Abigail's Party has transferred to Wyndham Theatre after its success at the Menier Chocolate Factory.
Mike Leigh's classic never fails to entertain and to fascinate and Lindsay Posner's direction has all the right ingredients for a West-End hit.

Abigail's Party was broadcasted on BBC as a TV drama in 1977 after an initial run at the Hampstead Theatre and soon was a success. Mike Leigh's comedy of manners is a criticism of British society of the time, British materialism that shows the decadence of a society that is forgetting its social values. Two couples and a divorcee Susan join in a drinking spree at Beverly and Laurence's while Susan's daughter, Abigail, has a party across the road.

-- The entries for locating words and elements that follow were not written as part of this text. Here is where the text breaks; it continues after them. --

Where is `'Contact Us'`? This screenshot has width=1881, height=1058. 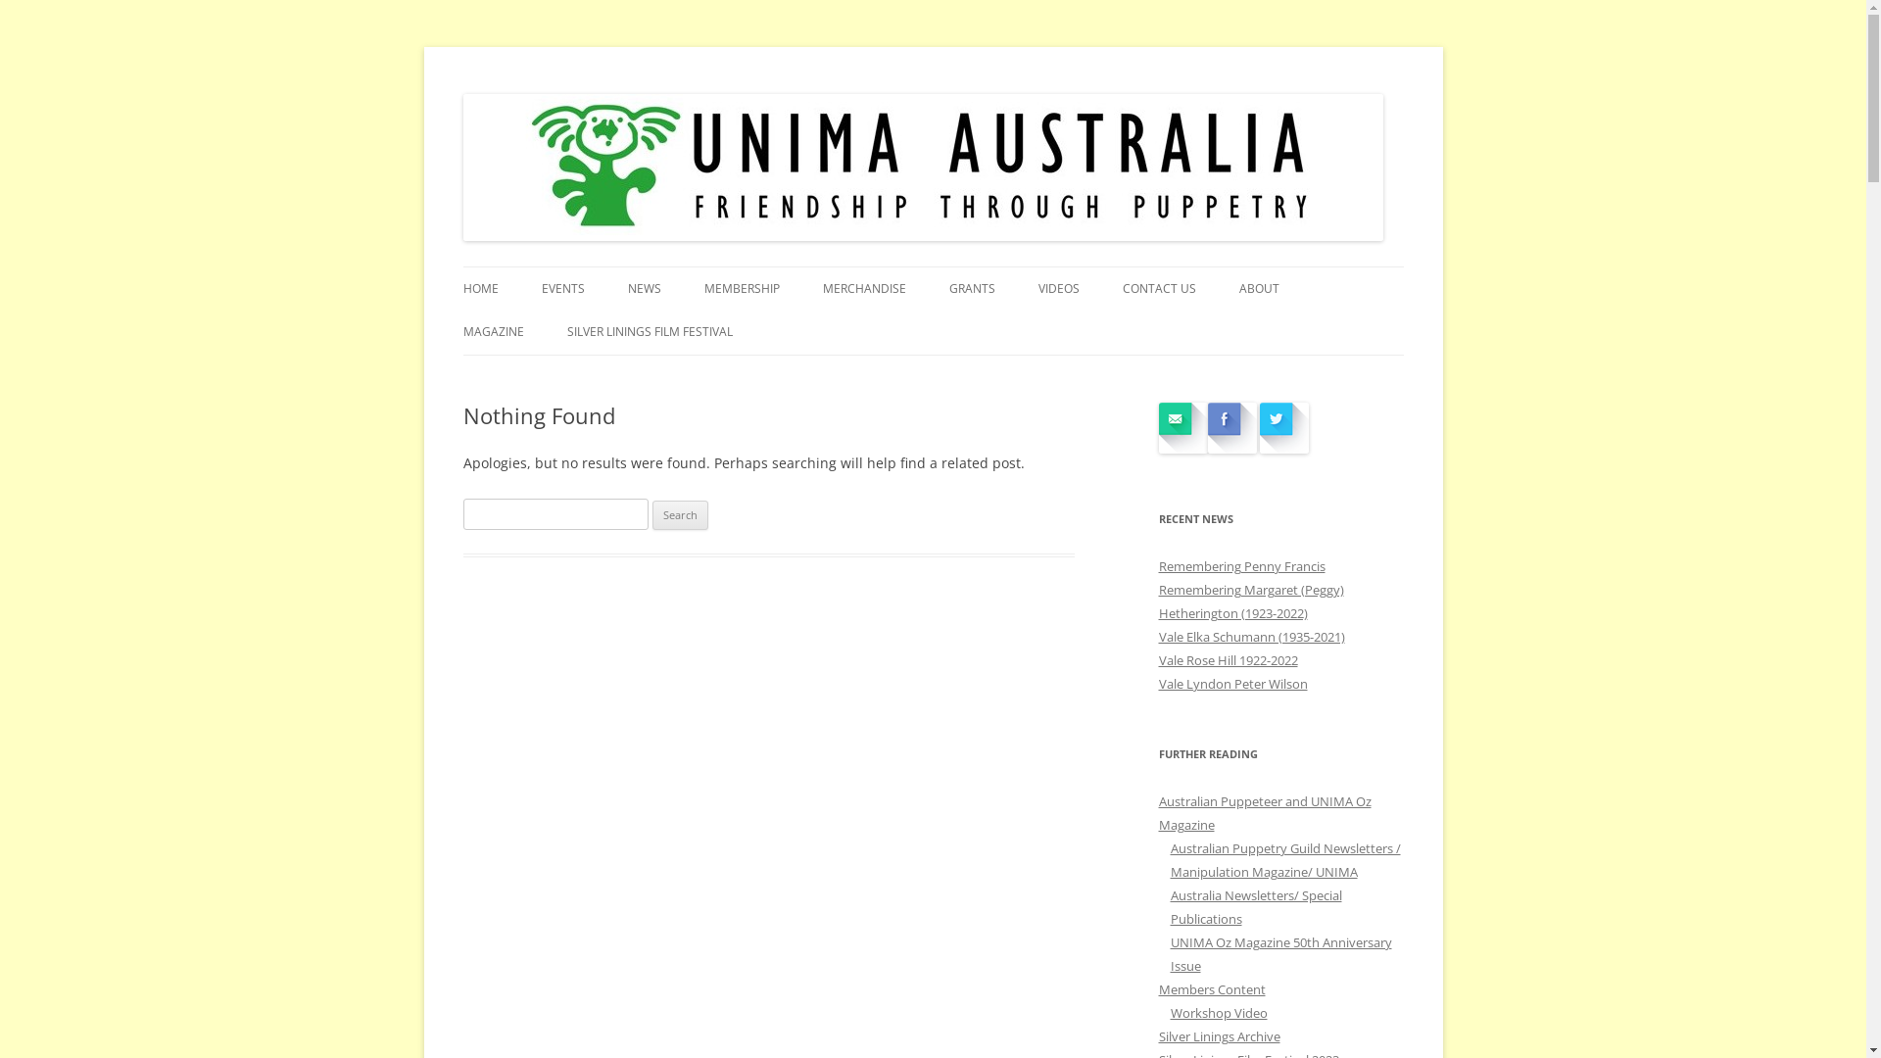 'Contact Us' is located at coordinates (1181, 449).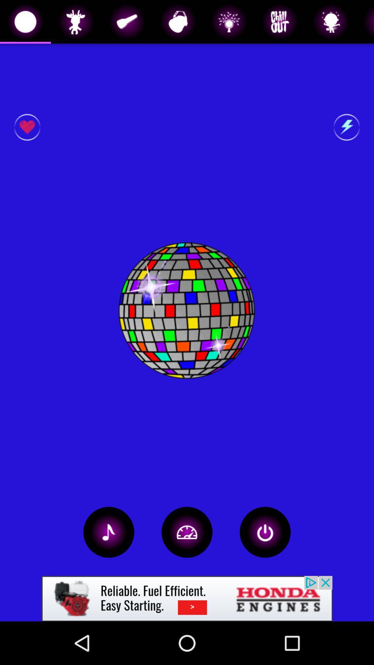  Describe the element at coordinates (187, 598) in the screenshot. I see `an advertisements` at that location.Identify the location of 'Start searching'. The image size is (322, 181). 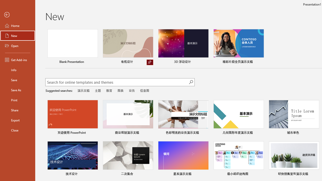
(190, 82).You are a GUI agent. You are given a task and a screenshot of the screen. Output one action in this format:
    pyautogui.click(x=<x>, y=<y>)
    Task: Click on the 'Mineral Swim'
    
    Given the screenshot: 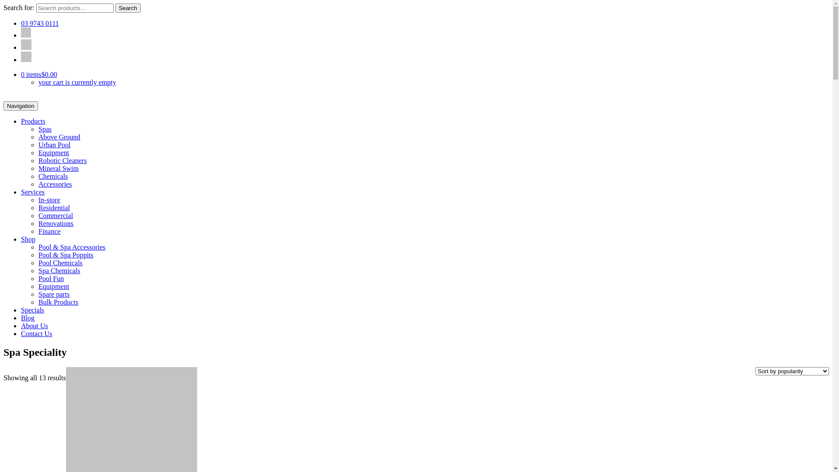 What is the action you would take?
    pyautogui.click(x=58, y=168)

The five characters are all set for a clash of personalities where marital conflicts gradually emerge. Beverly (Jill Halfpenny) is curvy, flirtatious with a domineering personality; Susan (Susannah Harker) is motherly-looking, polite and a bit shy, while Angela (Natalie Casey) is simple and inappropriately outspoken.

The two husbands, estate agent Lawrence (Andy Nyman) and ex-football player Tony (Joe Absolom) cannot be more opposite: Lawrence, nervy and loud; Tony sly in his obtuse silence.

Susan is a bit of an outsider to what becomes a marital battleground: the more they drink, the more respective husband and wife pick on each other.

It is a belligerent game of seduction and despising: Beverly tries to seduce Tony while Lawrence comes in and out of the house and occasionally chats Susan up; Lawrence and Beverly are gradually more and more vicious with each other and Tony's silence uncovers a dark, violent side towards his wife Angela.

The production is energetic with plenty of laughs and gags. Jill Halfpenny as Beverly is larger than life with her loud voice and voluptuous presence but is a bit of a caricature. Natalie Casey as Angela is convincing as the ugly duckling, in her all-covering, old-fashion dress. Yet again she is rather grotesque.

Andy Nyman as Lawrence and Joe Absolon as Tony are more comfortable with their respective roles. It is Susannah Harker who is worthy of praise: her acting suits her role of polite and sensitive spinster or lonely divorcee. Her expressive and controlled acting creates moments of more subtle and interesting comedy than her more brutal and outspoken female counterparts. She is definitely more believable and more gracious.

Lindsay Posner, in fact, skilfully directs Leigh's classic by reproducing the tensions between the characters and communicating to a contemporary audience a social decadence that we can still so much identify with. However, the production is so thick with comedy that some of Leigh's darkness and social critique is covered by a glossy light-hearted humour.

The end, the inevitable pitfall, comes with just a bang and misses out the point a little; the tragic end misses out on the satire that Leigh offered.

It is a still a worthwhile production that translates well to the big West End stage and surely will entertain and amuse large audiences.